DOCUMENT TEXT »
────────
Here you go: fs_find_official.zip This is the DVCFileSystem.find("/", detail=True, dvc_only=True) call that takes multiple minutes.

It looks like it is caching something in a sqlite database that takes most of the time. Maybe there is a way to batch these calls? Or maybe a parameter can be added to find() to omit this behavior.

For comparison, here is the profiledata of my Tree.load code: fs_find_unofficial.zip

grahameth avatar Sep 07 '23 13:09 grahameth

Need to investigate if this is also causing performance issues for other operations like get, import, etc.

dberenbaum avatar Oct 03 '23 12:10 dberenbaum

Pretty much every operation in this repo feels too slow. Let me know if you want anything specific.

grahameth avatar Oct 04 '23 14:10 grahameth

@grahameth How large are the files in that directory?

@iterative/dvc Does anyone have a Windows machine to test the scenario? I don't see anything close to those times on my mac.

dberenbaum avatar Oct 05 '23 17:10 dberenbaum

File size shouldn't matter.
────────
DATA SECTION »
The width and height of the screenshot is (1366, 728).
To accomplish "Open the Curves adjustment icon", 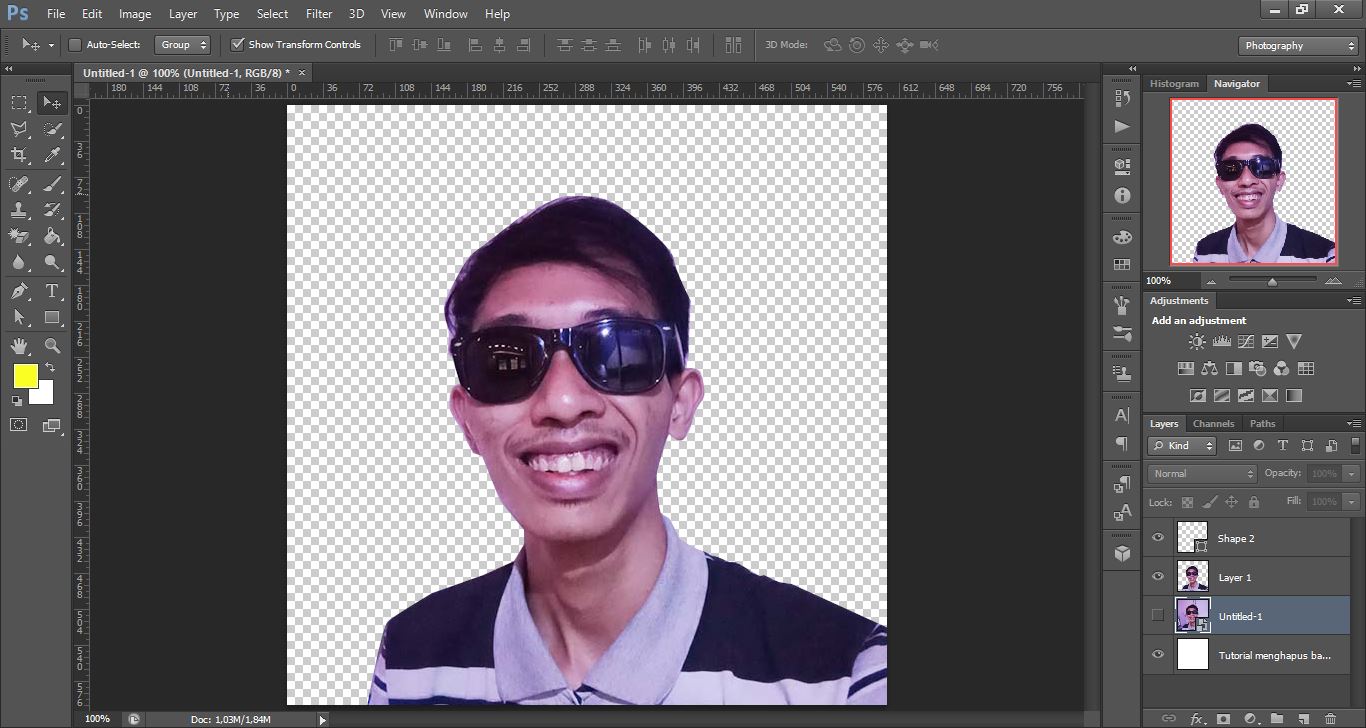I will (x=1246, y=341).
────────
STATED GOAL A » In the thread, rewrite everything from "For comparison, here" down to "get, import, etc.", swapping "operations" for "commands".
STATED GOAL B » According to the thread, what does it look like is taking most of the time during the slow find() call?
STATED GOAL C » Give every post date that appears in the thread.

OUTPUT A »
For comparison, here is the profiledata of my Tree.load code: fs_find_unofficial.zip

grahameth avatar Sep 07 '23 13:09 grahameth

Need to investigate if this is also causing performance issues for other commands like get, import, etc.

OUTPUT B » Caching something in a sqlite database.

OUTPUT C » Sep 07 '23, Oct 03 '23, Oct 04 '23, Oct 05 '23